- Born: 25 October 1958 (age 67) Chicago, Illinois
- Education: Southern Illinois University (MFA)
- Occupations: artist; professor;
- Years active: 1992-present

= Najjar Abdul-Musawwir =

American painter

Najjar Abdul-Musawwir (born October 25, 1958) is an African-American artist and professor of studio art and art history. His work has been exhibited around the world, including in the United States, Europe, Africa, and Asia. He teaches in Southern Illinois University Carbondale's School of Art and Design.

== Early life and education ==
Najjar Abdul-Musawwir grew up outside Chicago, Illinois in the suburb of Harvey. He recalls first being impressed by amateur art done by his father and cousin when he was around seven or eight years old. But the moment he fell in love with art was in fourth grade, after a school art project involving layering black over other colors in a crayon drawing, then scratching away the black to reveal colors underneath. He has compared that moment to "a scientist discovering penicillin."

In high school, Abdul-Musawwir was bussed to a majority-white school, Thornridge High School in Dolton, Illinois, where he spent his time on the gymnastics team, where he was a gold medalist, and in the library, where he read art books. However, in both these areas, he was the target of racism. His own art was sometimes destroyed, leading his teachers to believe he wasn't doing his homework. He also experienced racism on the gymnastics team, where his teammates would defecate on his clothing. Finally, he dropped out of school.

After leaving school, Abdul-Musawwir ended up committing a crime and served nine years in prison. While incarcerated, he became friends with a Muslim inmate who noticed that Abdul-Musawwir illustrated cards for fellow inmates to send their families. That man encouraged Abdul-Musawwir to study art as well as to improve his reading skills; at this time Abdul-Musawwir realized he was functionally illiterate. He realized the importance of knowledge to survival and spend his years in prison reading and studying art. He began reading the dictionary every day to improve his vocabulary and ultimately earned his GED while in prison. Some of his teachers in the prison worked at Southern Illinois University, who encouraged him to pursue his undergraduate degree there after he was released. He took their advice, and in his senior year, he earned the Rickert Ziebold Trust Award, which is the university's most prestigious award for art students, awarded to graduating seniors. He earned his Master of Fine Arts, also at Southern Illinois University Carbondale, in 1997.

== Career ==
Abdul-Musawwir's primary art forms are painting and drawing, and he works in the styles of abstract art, abstract expressionism, and realism. His art reflects his identity as a Muslim and an African-American as well as his interest in Islamic, African, and African-American art history. One of his major influences was WSIU instructor Robert Paulson. Abdul-Musawwir said, "If there was anyone who taught me how to paint, and to see, and to appreciate color, it was Bob Paulson." Another influential teacher was Larry Bernstein.

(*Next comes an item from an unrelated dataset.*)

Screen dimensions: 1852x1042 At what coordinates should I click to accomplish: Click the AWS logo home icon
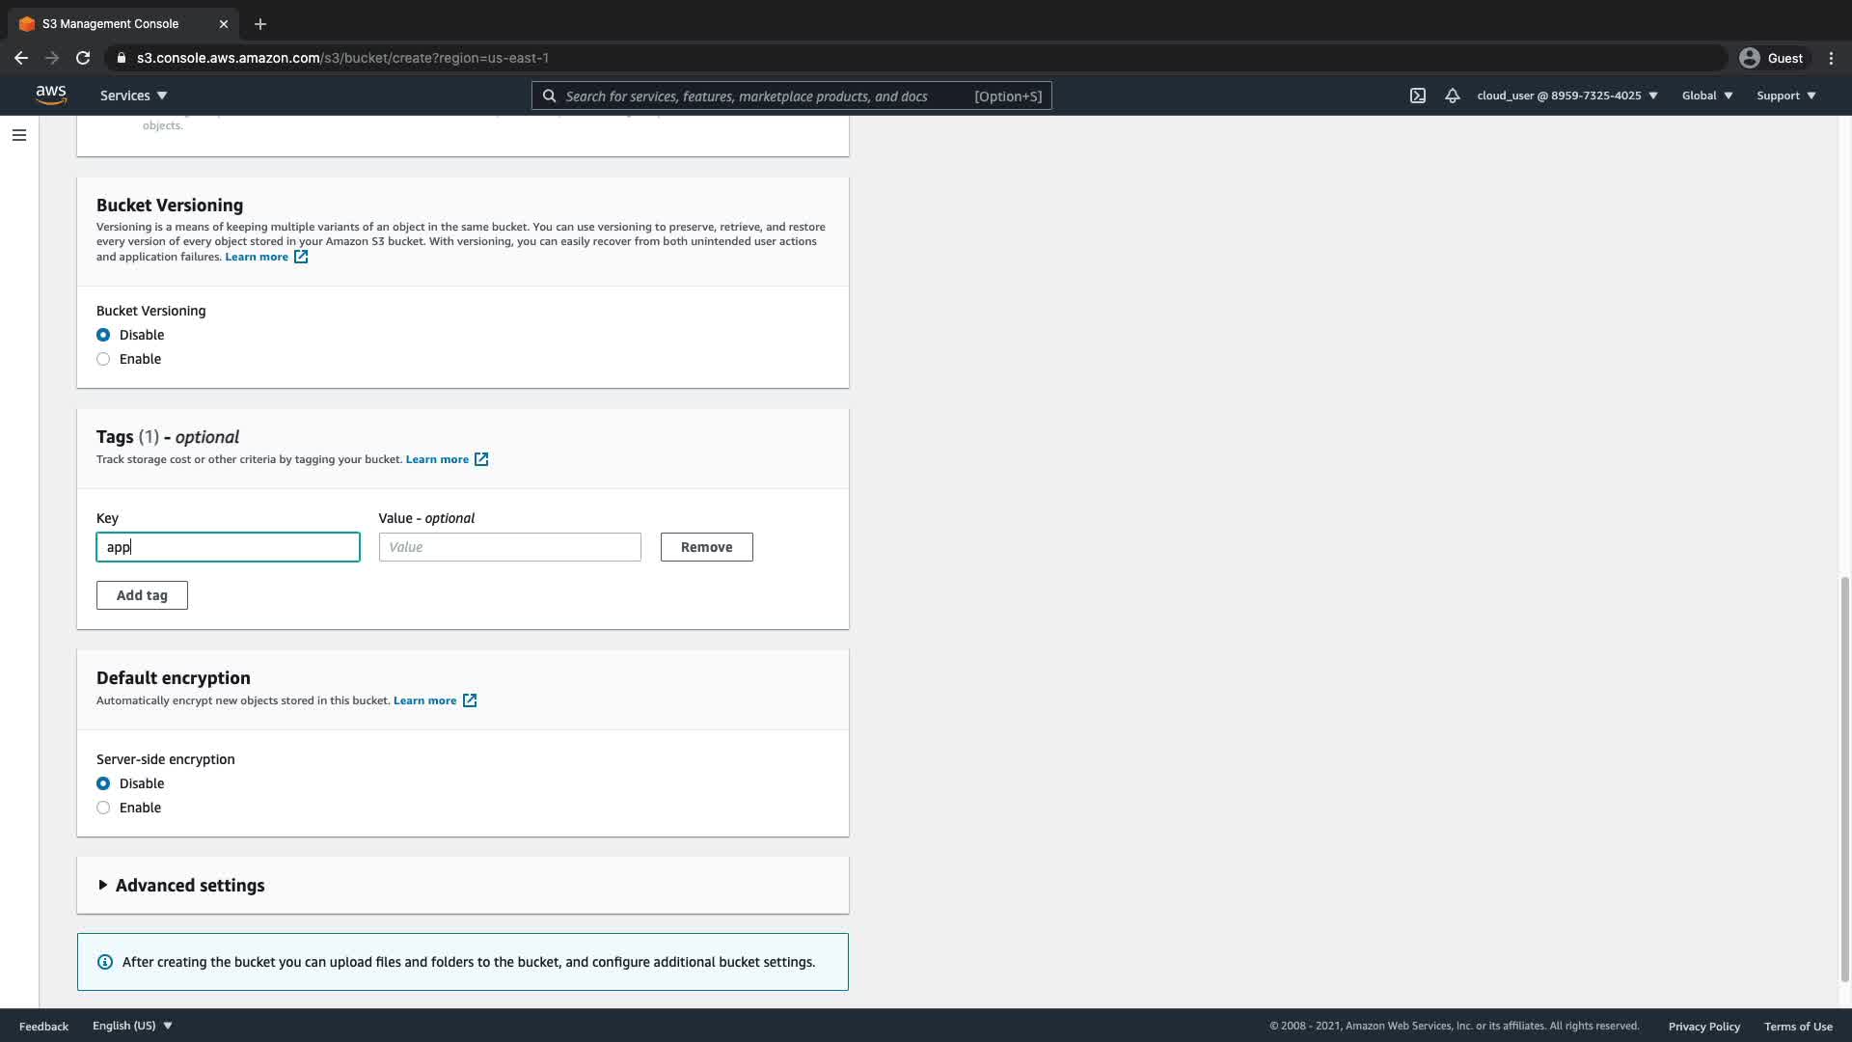pos(51,95)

Abdul-Musawwir is a professor at Southern Illinois University Carbondale, where in 2009 he was awarded the distinguished Judge William Holmes Cook Professorship Endowment.

In 2011, Abdul-Musawwir was invited to serve on Illinois governor Pat Quinn's Muslim American Advisory Council. He has also served on the board of the Illinois Association of Museums.

== Exhibitions ==
Abdul-Musawwir's has appeared in galleries and exhibitions in the United States, Europe, Africa, and Asia, including:
- One piece in the exhibition "Visions of Our 44th President," which toured around the U.S. and became part of the permanent collection of the Charles H. Wright Museum of African American History (2012)
- Solo exhibit “Harvesting an Artist's Mind: Paintings and Drawings by Najjar” at the Surplus Gallery (2011)
- Solo exhibit, "Muhammad Speaks: Preserving an American Voice," and residency at Tuanku Fauziah Museum and Gallery, University of Science, Malaysia (2011)
- Solo exhibit "From Chains to Change," at the Carbondale Civic Center Corridor Gallery and co-sponsored by the African American Museum of Southern Illinois (2009)
- Solo exhibit at Bilkent University in Ankara, Turkey (2008)

== Media references and appearances ==
Abdul-Musawwir was the host of the television show Expressions, in which he interviewed artists such as Chintia Kirana, Craig Rhodes, Lewis Pruneau, Mike Faris about their work and lives. It aired for six seasons on PBS affiliate WSIU-TV, ending in 2017. In the December 12, 2012 episode, Abdul-Musawwir was the featured artist and was interviewed by guest host Jak Tichenor.

A short documentary, From State Prison to State Professor, about Abdul-Musawwir's life, screened at the 2018 Pan African Film Festival in California. The film was directed by Joshua Jackson and starred Abdul-Musawwir, Christopher Summers, Simeon Frierson, and Michael Key, Jr.

== Personal life ==
He has four daughters and is married to Khaleelah.